Inhalo, exhalo. Percibo mis latidos, como el agradable golpeteo de la lluvia en las tejas. El aire afuera de mi nariz, como el viento soplando y acariciando los pilares en el pórtico.
Estoy a salvo, estoy en casa. Mi hogar está en todas partes, está en mí, a donde quiera que vaya.
Eso me lo enseñaste tú.
Me enseñaste a dejar salir las lágrimas, nunca las hiciste menos ni trataste de cerrar el grifo, aún cuando no pudieras comprender del todo su causa; pero también me enseñaste a levantarme y a luchar con y por amor. Dices que te enseñé que "Si las lágrimas caen es porque se van a convertir en estrellas fugaces", pero fuiste tú a mí quien lo hizo.
Me enseñaste a apreciar el silencio, la calma. Me enseñaste que el amor debe sentirse como un abrazo fuerte y tranquilizador, como una mirada que lo dice todo sin necesidad de palabras.
Cuando todo es un caos, cuando la gente a mi alrededor levanta la voz y vuelve a las palabras espadas, recuerdo tu silencio y tu paciencia cuando yo perdía el control.
Cuando la vida entera se convierte en un problema algebraico, recuerdo que todo es un ensayo-error: que es válido equivocarse y volver a empezar hasta hallar las incógnitas.
Siempre sabes cómo calmarme, aún sin estar ya presente.
Estás conmigo, en cada latido de mi corazón porque tú me regalaste más tiempo evitando que la sangre abandonara mi cuerpo.
Estás conmigo, en el aire fresco que hace que mis pulmones estiren sus ramas para abrazarlo.
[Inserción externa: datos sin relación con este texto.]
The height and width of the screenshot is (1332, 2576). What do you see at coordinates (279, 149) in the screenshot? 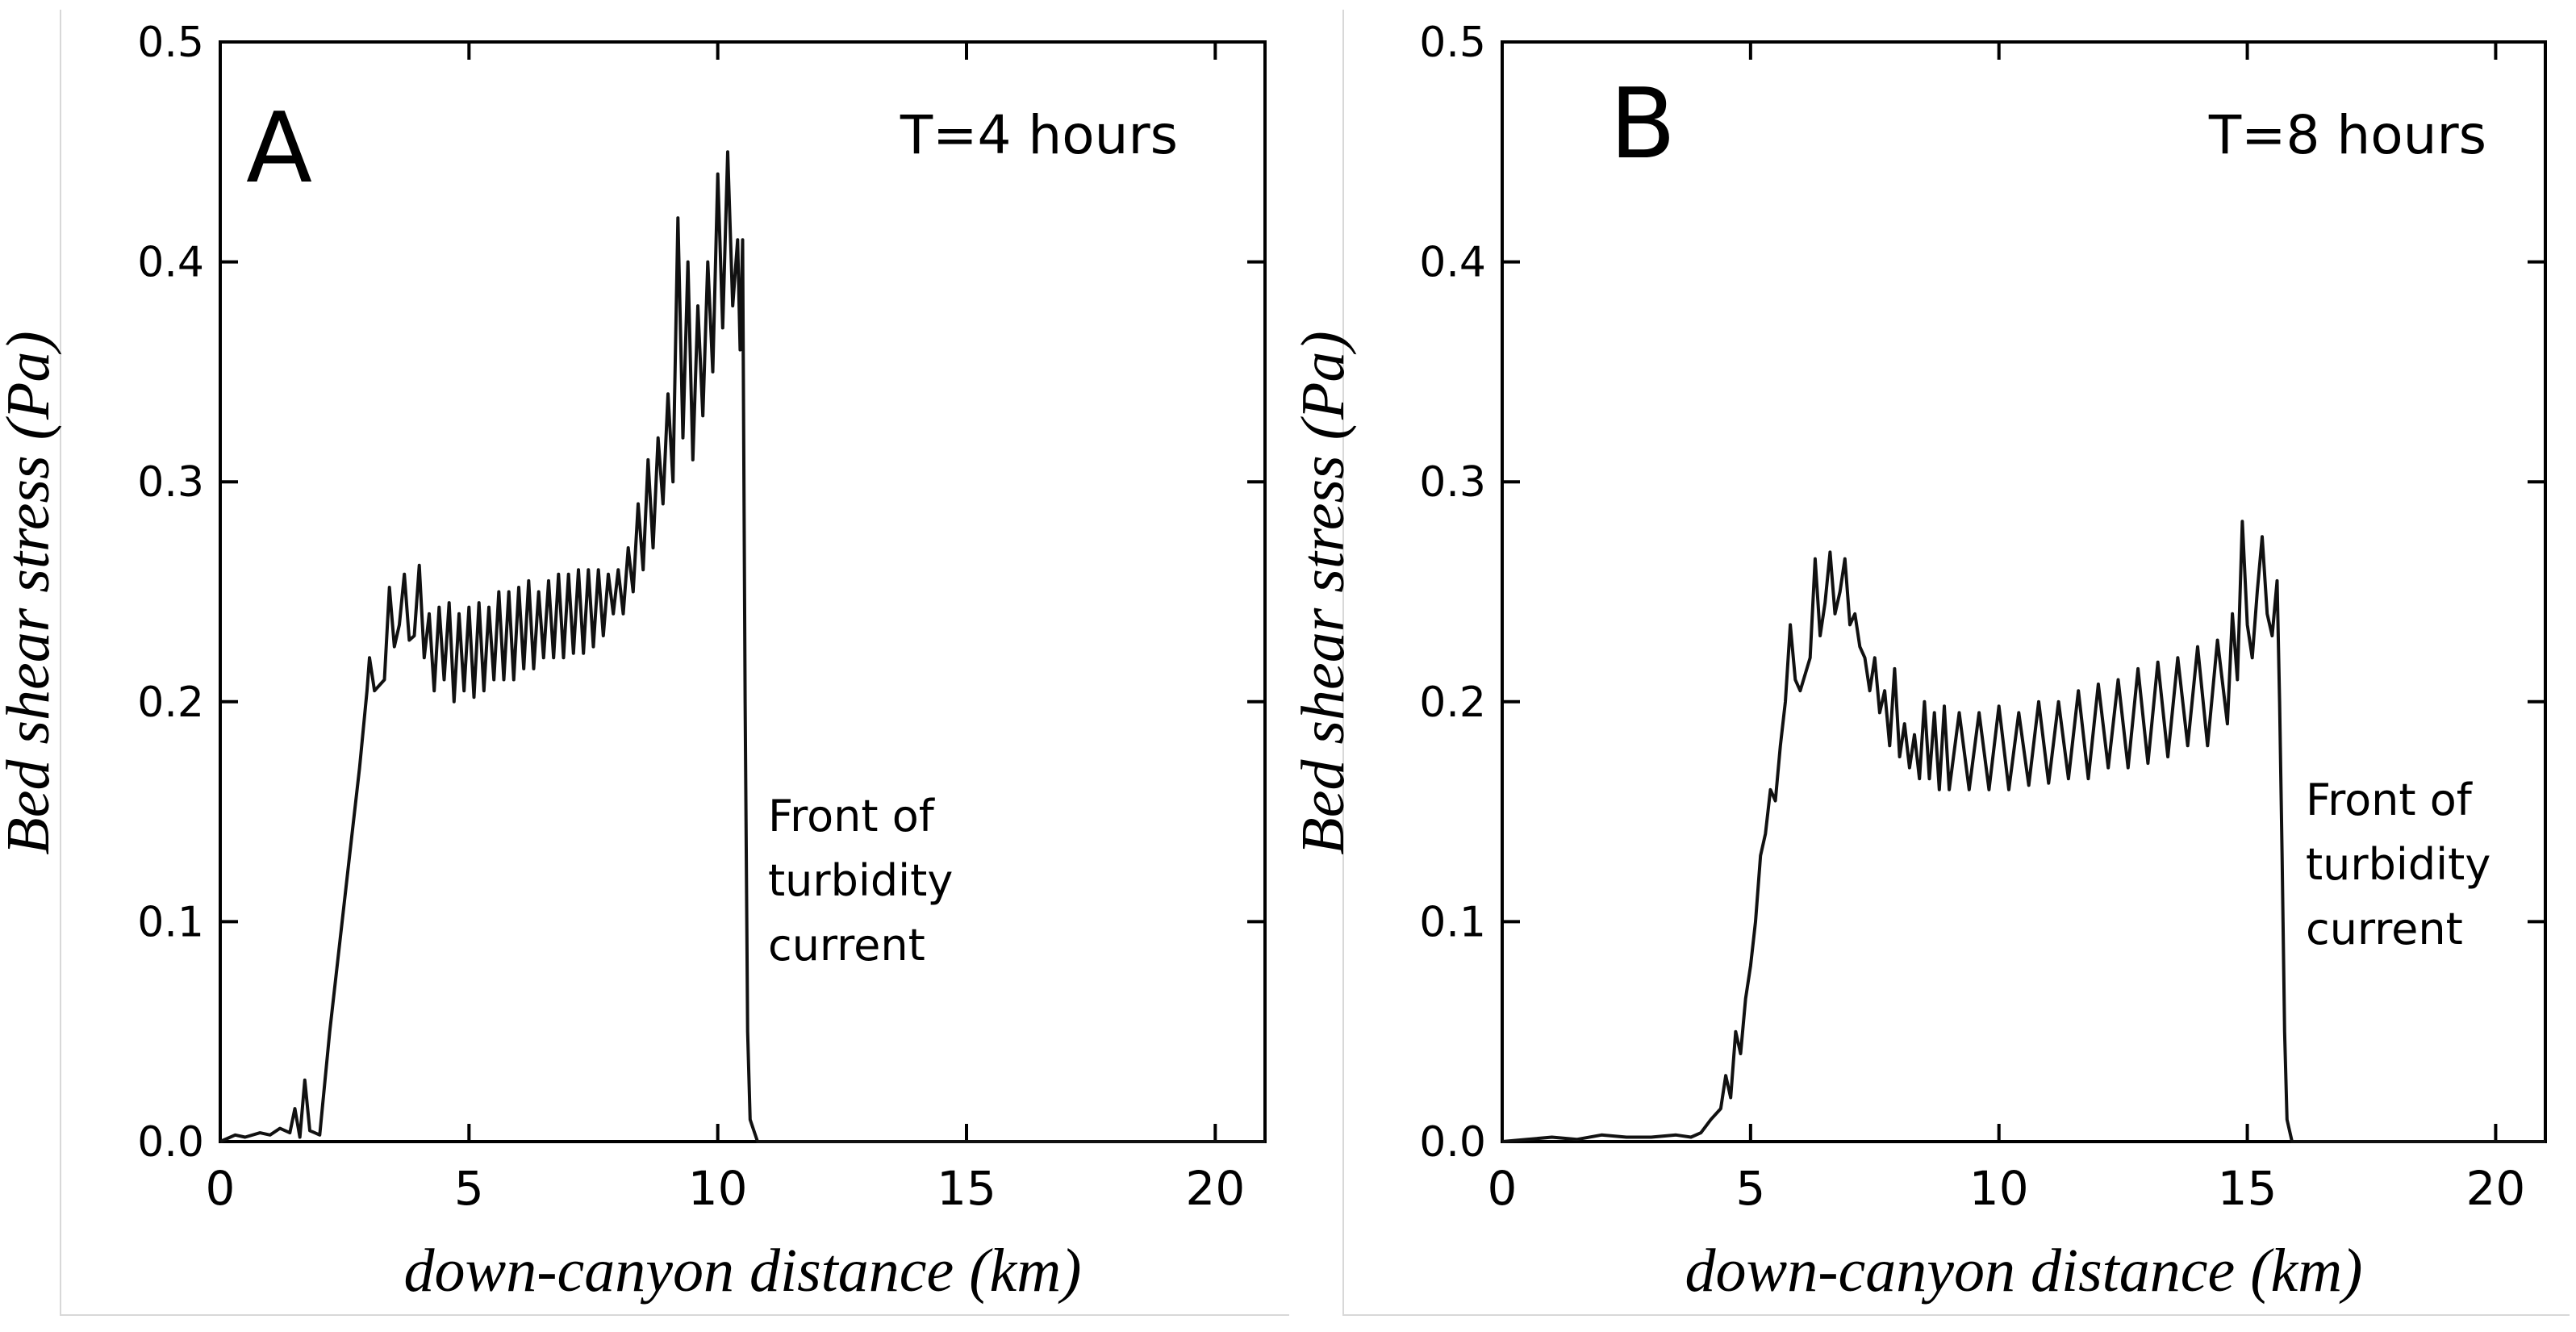
I see `panel-letter: A` at bounding box center [279, 149].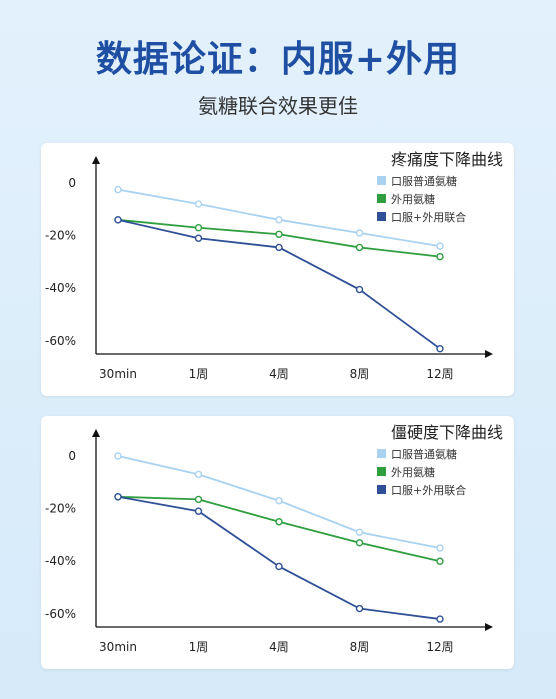 The width and height of the screenshot is (556, 699). I want to click on page-title: 数据论证：内服+外用, so click(278, 60).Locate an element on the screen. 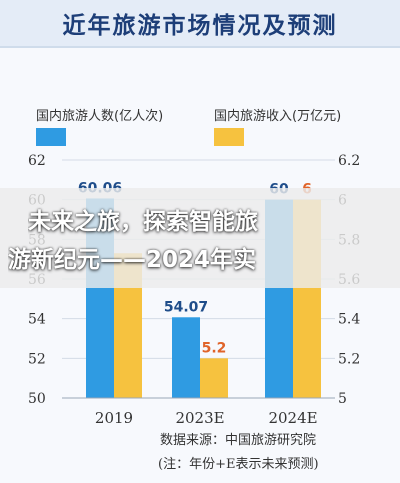 The height and width of the screenshot is (483, 400). y-left-tick-label: 54 is located at coordinates (37, 320).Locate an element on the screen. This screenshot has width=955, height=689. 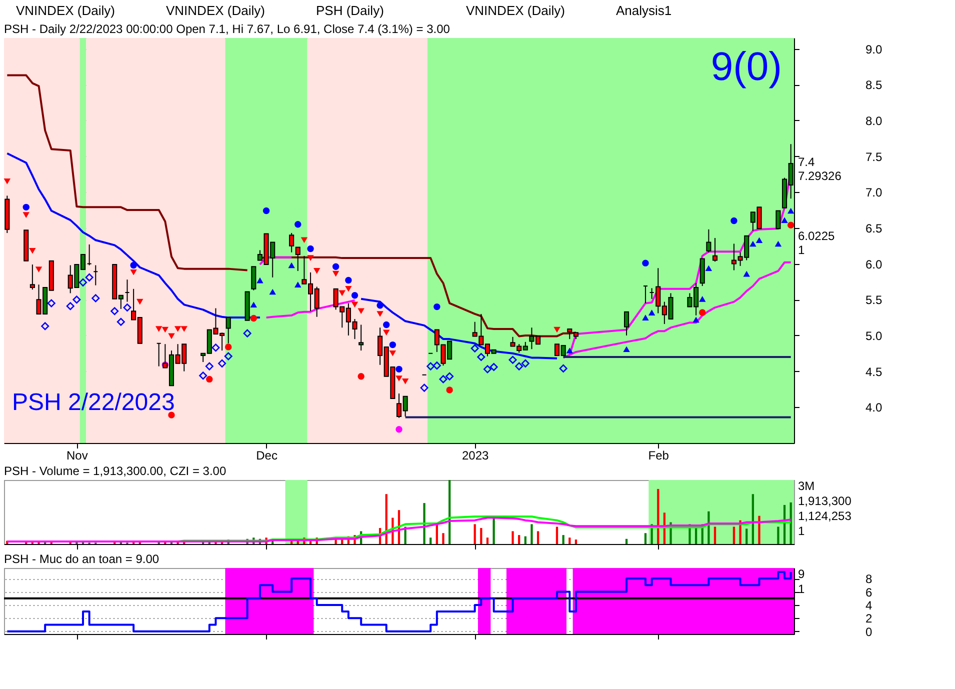
text: 7.29326 is located at coordinates (820, 176).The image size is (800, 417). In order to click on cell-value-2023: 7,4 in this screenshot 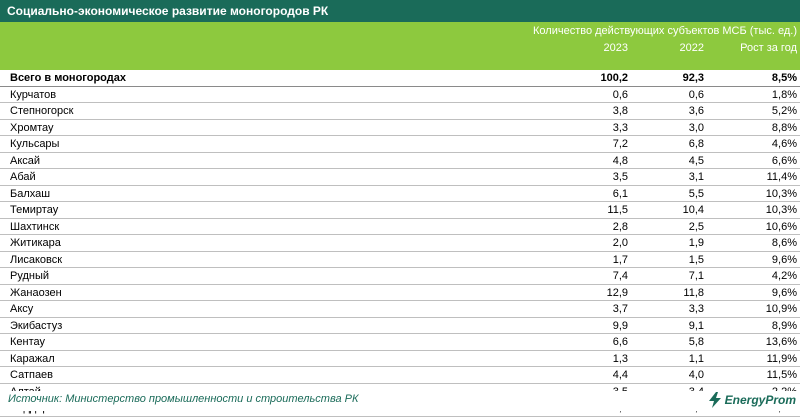, I will do `click(620, 276)`.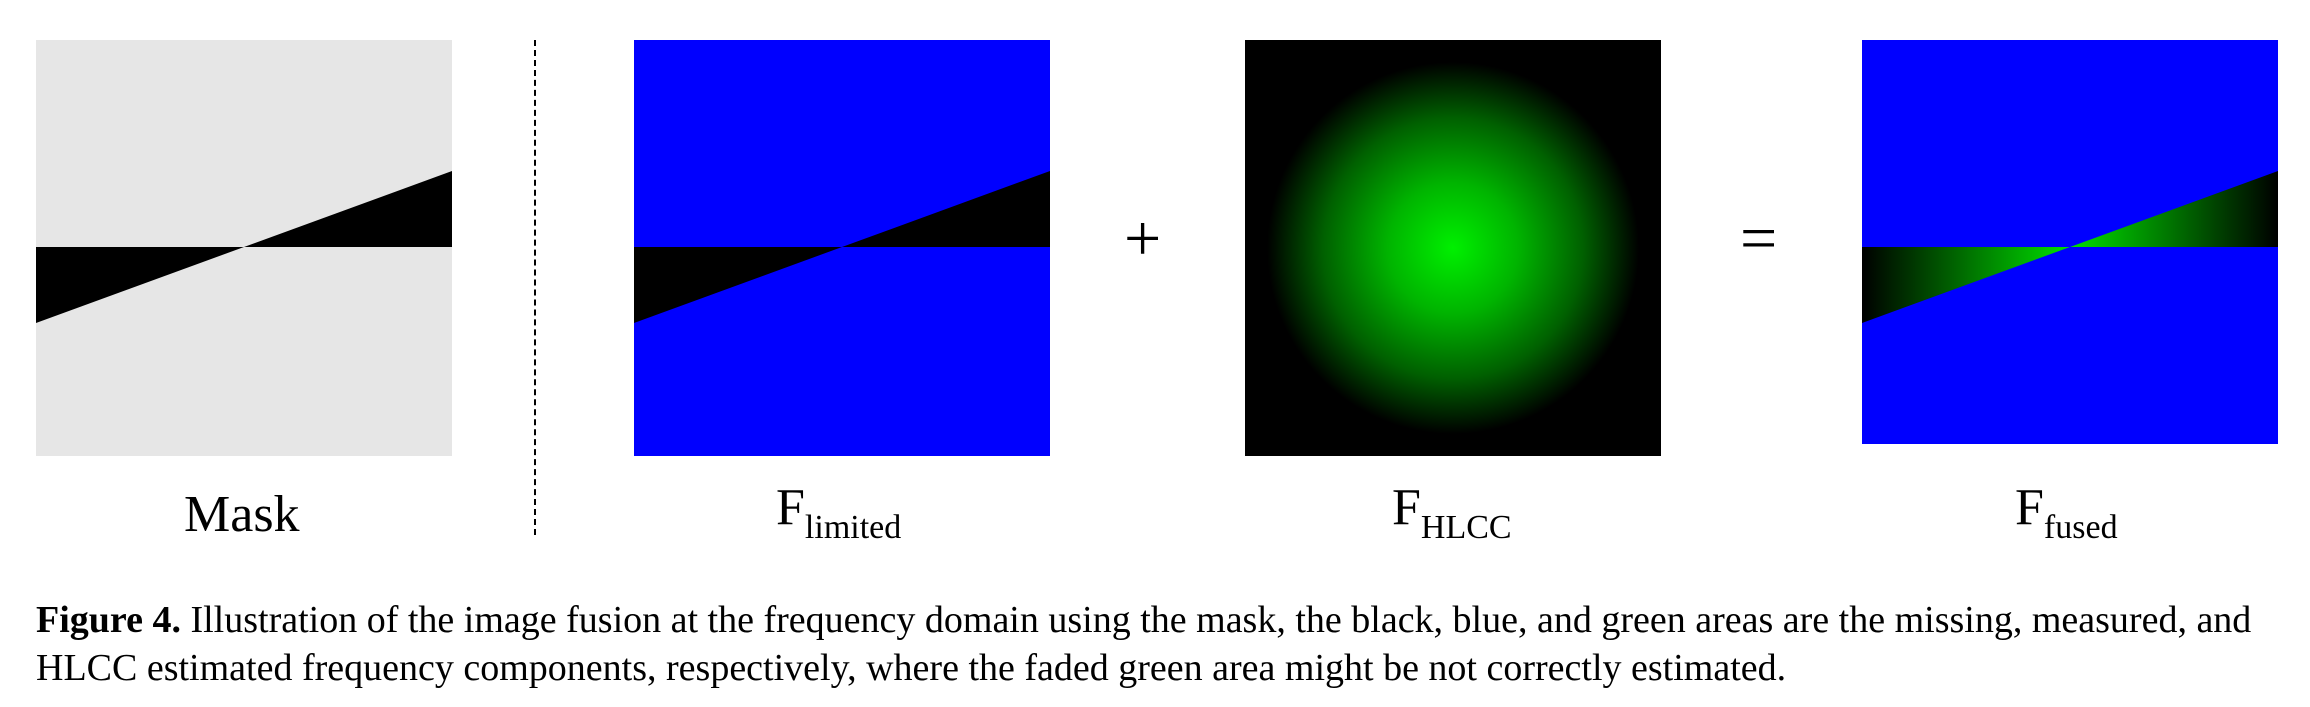  I want to click on mask-panel, so click(244, 248).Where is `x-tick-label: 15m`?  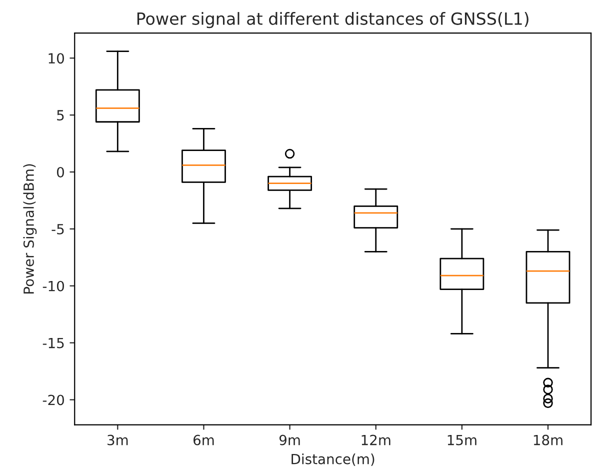
x-tick-label: 15m is located at coordinates (462, 440).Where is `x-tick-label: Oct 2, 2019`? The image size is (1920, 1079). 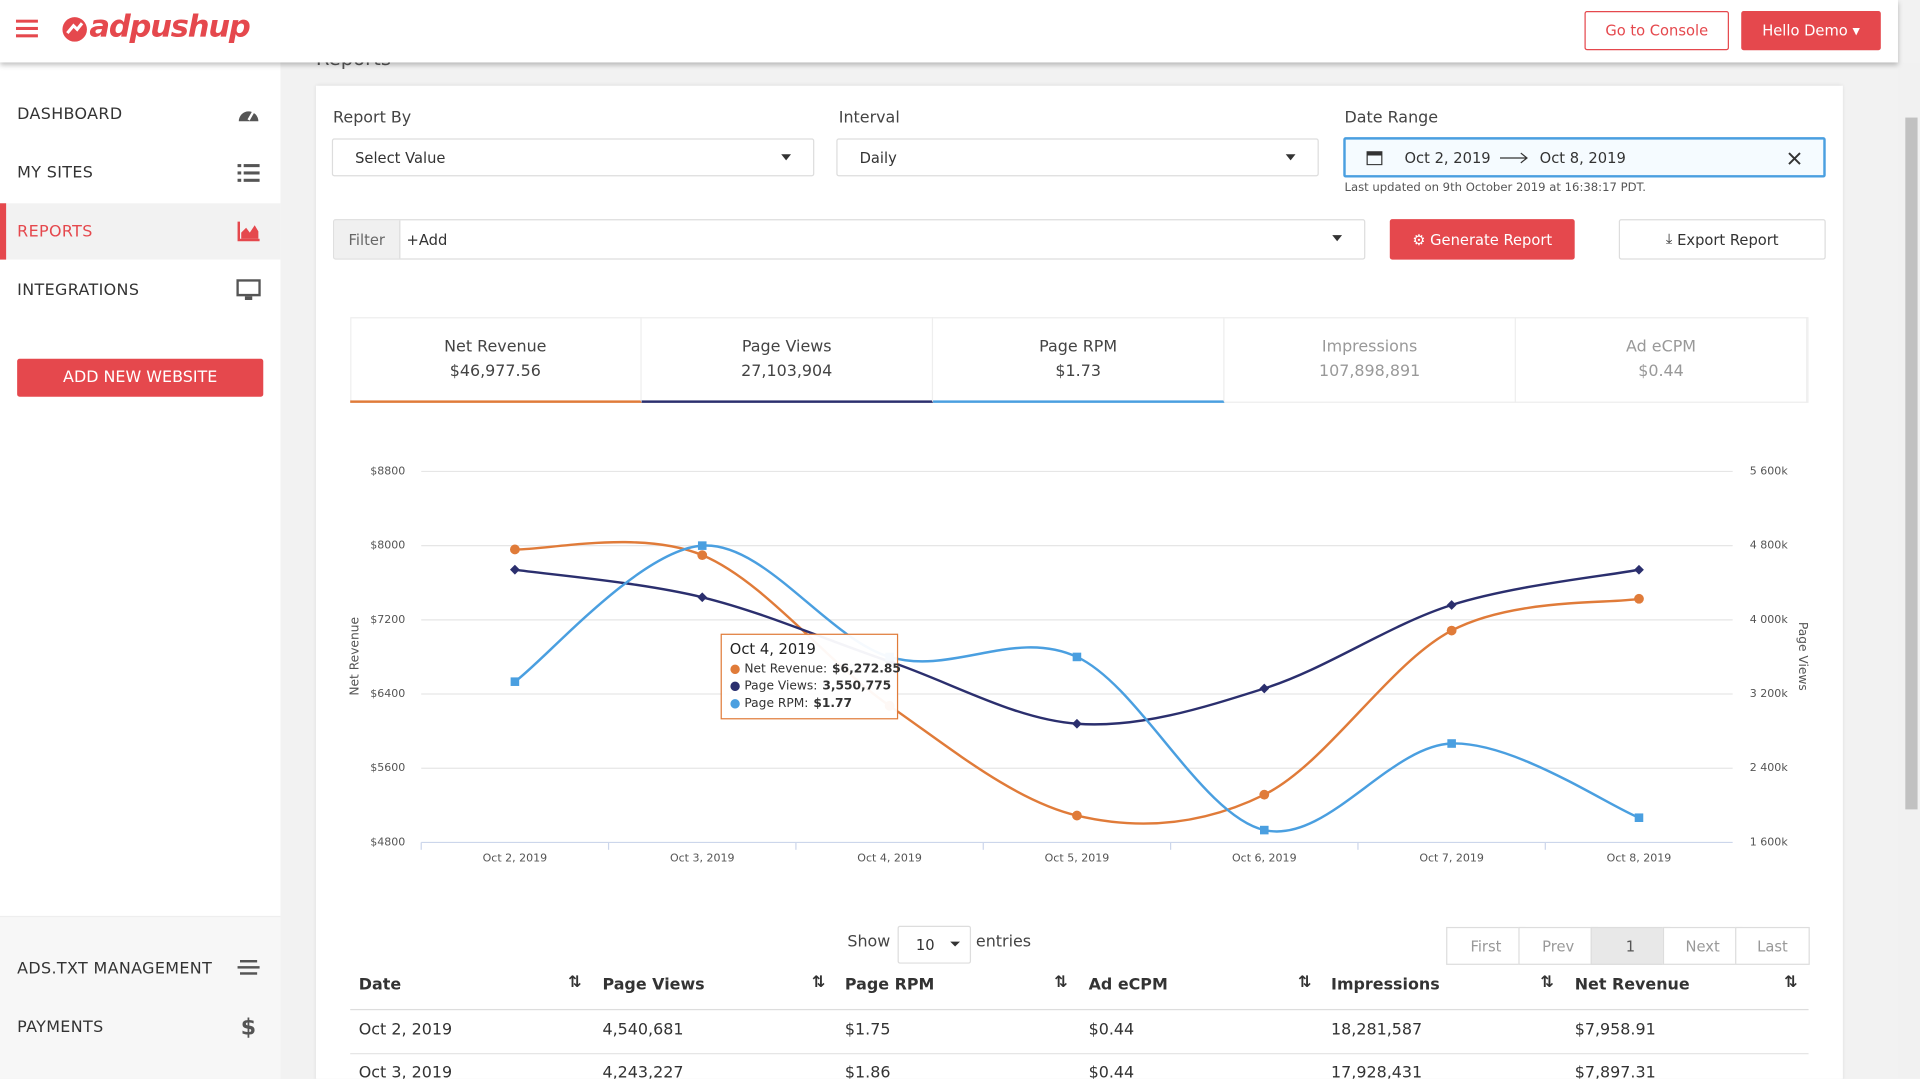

Estás conmigo, en mi mente. Tú lograste convertirla en un lugar menos árido y peligroso.
Estás conmigo, todos los días. Por eso renunciaría para siempre a tocarte. Dejaste huellas tan profundas en mi vida que ni los océanos podrían borrarlas. Dejaste huellas que trato de seguir todos los días, porque tengo esperanza en que seguir tu rastro me volverá, aunque sea un poquito, en un ángel sin alas como tú.